Lancement de l’Alliance mondiale pour le savoir sur les migrations et le développement

Article, 18.09.2013

La création à Genève de l’Alliance mondiale pour le savoir sur les migrations et le développement (Global Knowledge Partnership on Migration and Development, KNOMAD) est un appel lancé aux chercheurs du monde entier, afin qu’ils partagent et étoffent leurs connaissances et les diffusent auprès du public. La Suisse apporte un soutien financier à ce nouvel instrument de la Banque mondiale et siège dans son comité de pilotage.

Depuis quelques années, la Suisse se mobilise afin que le potentiel que recèle la migration pour le développement durable soit exploité et que la lutte contre les répercussions négatives des mouvements de population, comme la traite des êtres humains, soit encouragée. Des données probantes et des statistiques pertinentes constituent à cet égard des outils de travail indispensables. Bénéficiant de l’appui de la DDC et mise en œuvre par la Banque mondiale, l’Alliance mondiale pour le savoir sur les migrations et le développement se veut un centre de référence international en matière de gestion du savoir dans ce domaine. KNOMAD sera lancé le 11septembre 2013 à Genève, en présence de l’ambassadeur Martin Dahinden, directeur de la DDC, et de représentants de haut rang de la Banque mondiale et d’autres organisations partenaires.

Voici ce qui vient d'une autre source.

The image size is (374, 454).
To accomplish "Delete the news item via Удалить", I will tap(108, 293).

Une plate-forme pour les chercheurs

Le principal objectif de KNOMAD est de permettre aux acteurs étatiques et non étatiques d’avoir accès à des données, des statistiques et des connaissances dans le domaine de la migration et du développement. C’est la première fois que les chercheurs du monde entier sont invités à regrouper leurs connaissances sur une plate-forme à cette échelle. Par ailleurs, un nouveau savoir devrait être généré grâce à la participation d’experts de renommée internationale. Les technologies modernes permettront de diffuser facilement les informations récoltées, qui deviendront dès lors des biens publics. En associant des partenaires issus de pays en développement et de pays émergents, il sera en outre possible d’étudier de manière scientifique des questions qui étaient quelque peu délaissées jusqu’à présent, telles les conséquences de la migration Sud-Sud. La société civile sera également gagnante, dans la mesure où elle pourra, d’une part, présenter son travail à large échelle et, d’autre part, tirer profit des résultats publiés sur la plate-forme. Sur demande, KNOMAD pourra aussi mener des études spécifiques ou fournir des données que les Etats pourront utiliser pour élaborer leurs politiques.

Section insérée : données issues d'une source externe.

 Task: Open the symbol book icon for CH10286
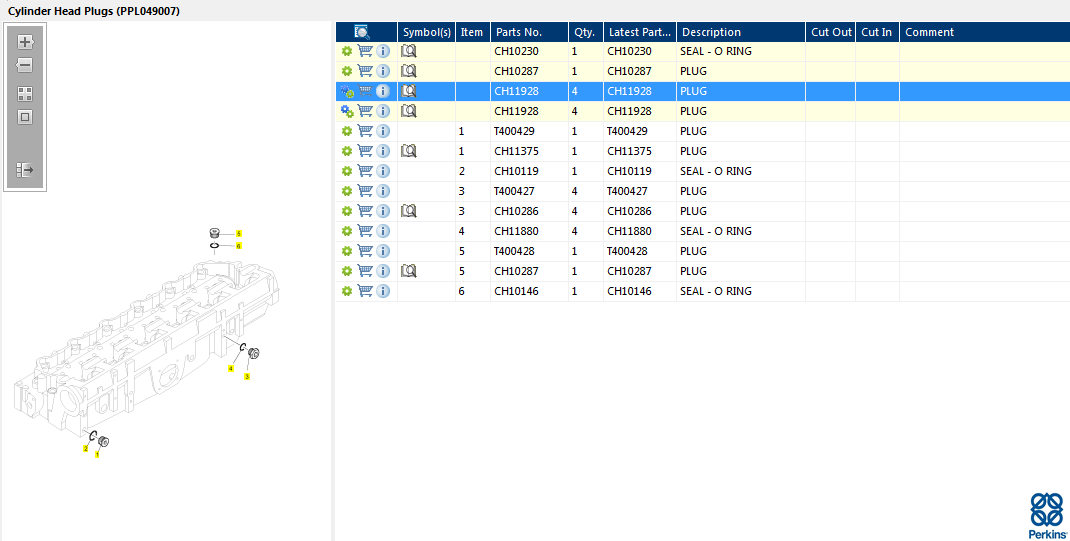point(408,211)
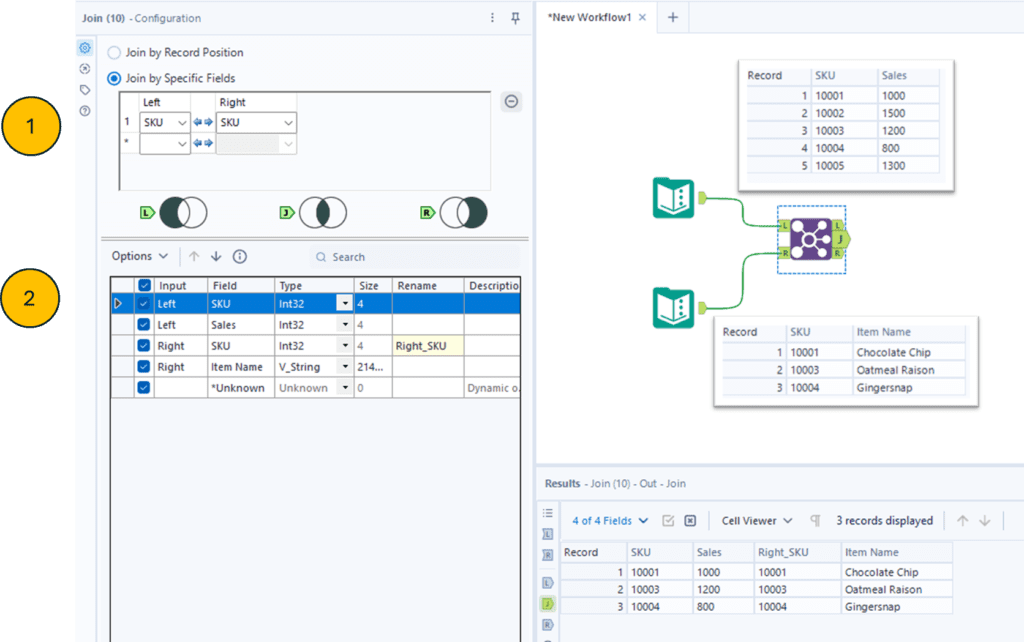Viewport: 1024px width, 642px height.
Task: Select Join by Record Position option
Action: (x=114, y=52)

Enfin, la plate-forme jouera un rôle majeur dans le cadre des dialogues internationaux sur la migration et le développement, p. ex. du Forum mondial sur la migration et le développement (FMMD).

La Suisse, membre du comité de pilotage

A la fin des années 1990, la Banque mondiale avait déjà souligné l’importance des connaissances en matière de coopération internationale. Elle est ainsi une pionnière de la gestion du savoir dans le domaine de la migration et du développement.

Constituant la plus grande donatrice à ce jour, la Suisse soutient ce projet qui s’étendra sur plusieurs années à hauteur de cinq millions de francs. Avec un siège au sein du comité de pilotage, elle peut influer directement sur l’évolution de KNOMAD. Tout comme l’ensemble de la communauté internationale, la Suisse pourra bénéficier de KNOMAD et utiliser le savoir et les informations diffusés sur la plate-forme, que ce soit pour mettre en œuvre des projets sur le terrain ou pour participer à des processus internationaux. Beata Godenzi, cheffe du Programme global Migration et développement à la DDC, dirige par ailleurs le groupe de travail Policy and institutional coherence (Cohérence politique et institutionnelle), l’un des douze groupes de travail thématiques de KNOMAD.